_Alıntılanan Metin:_
Abaküs Yazılım
22. Hukuk Dairesi
Esas No: 2011/9608
Karar No: 2012/2740

Yargıtay 22. Hukuk Dairesi 2011/9608 Esas 2012/2740 Karar Sayılı İlamı

(Kapatılan)22. Hukuk Dairesi         2011/9608 E.  ,  2012/2740 K.

    "İçtihat Metni"


    MAHKEMESİ :Asliye Hukuk Mahkemesi


    DAVA : Davacı, feshin geçersizliğine ve işe iadesine karar verilmesini istemiştir.
    Mahkeme, isteğin reddine karar vermiştir.
    Hüküm duruşmalı olarak süresi içinde davacı avukatı tarafından temyiz edilmiş ise de; işin mahiyeti itibarıyla duruşma isteminin reddine, incelemenin evrak üzerinde yapılmasına karar verilmiş olmakla dava dosyası için Tetkik Hakimi ... tarafından düzenlenen rapor dinlendikten sonra dosya incelendi, gereği konuşulup düşünüldü:


    Y A R G I T A Y K A R A R I

    İş sözleşmesinin geçerli neden olmadan davalı işveren tarafından feshedildiğini belirten davacı işçi, feshin geçersizliğine ve işe iadesine karar verilmesini talep etmiştir.

_Verilen Görev A:_
Karar metnine göre aşağıdaki soruları yanıtlayınız.
(i) Davaya bakan mahkeme hangisidir?
(ii) Hüküm kim tarafından temyiz edilmiştir?
(iii) Kararın esas numarası nedir?
_Verilen Görev B:_ Karar metninin "Mahkeme, isteğin reddine" ifadesinden başlayıp "verilmesini talep etmiştir." ifadesi de dahil olmak üzere biten bölümünü, "işçi" yerine "çalışan" yazarak düzenleyiniz.

_Veri Kesiti:_
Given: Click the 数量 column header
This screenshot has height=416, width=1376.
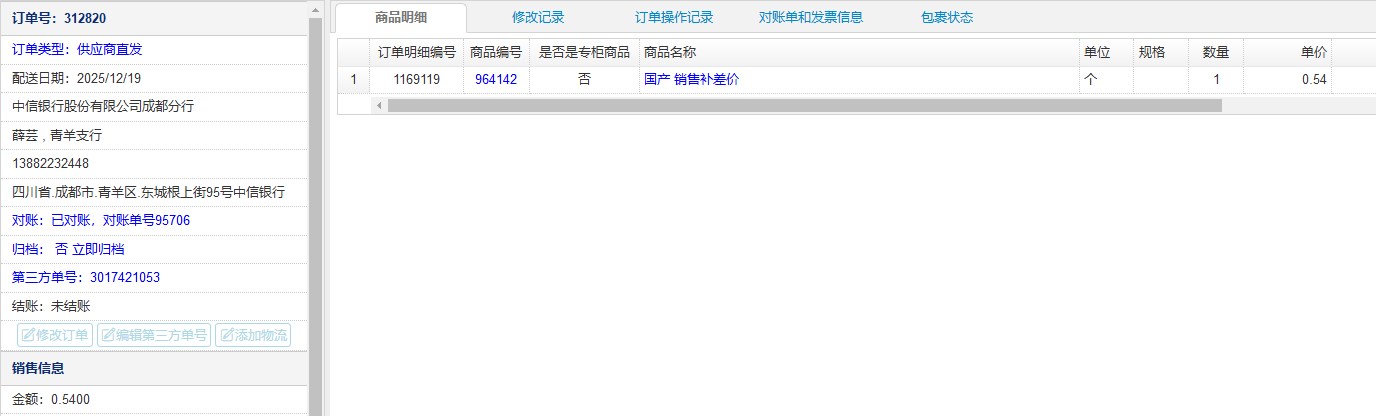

_Çözüm A:_
(i) Asliye Hukuk Mahkemesi
(ii) Davacı avukatı
(iii) 2011/9608

_Çözüm B:_
Mahkeme, isteğin reddine karar vermiştir.
    Hüküm duruşmalı olarak süresi içinde davacı avukatı tarafından temyiz edilmiş ise de; işin mahiyeti itibarıyla duruşma isteminin reddine, incelemenin evrak üzerinde yapılmasına karar verilmiş olmakla dava dosyası için Tetkik Hakimi ... tarafından düzenlenen rapor dinlendikten sonra dosya incelendi, gereği konuşulup düşünüldü:


    Y A R G I T A Y K A R A R I

    İş sözleşmesinin geçerli neden olmadan davalı işveren tarafından feshedildiğini belirten davacı çalışan, feshin geçersizliğine ve işe iadesine karar verilmesini talep etmiştir.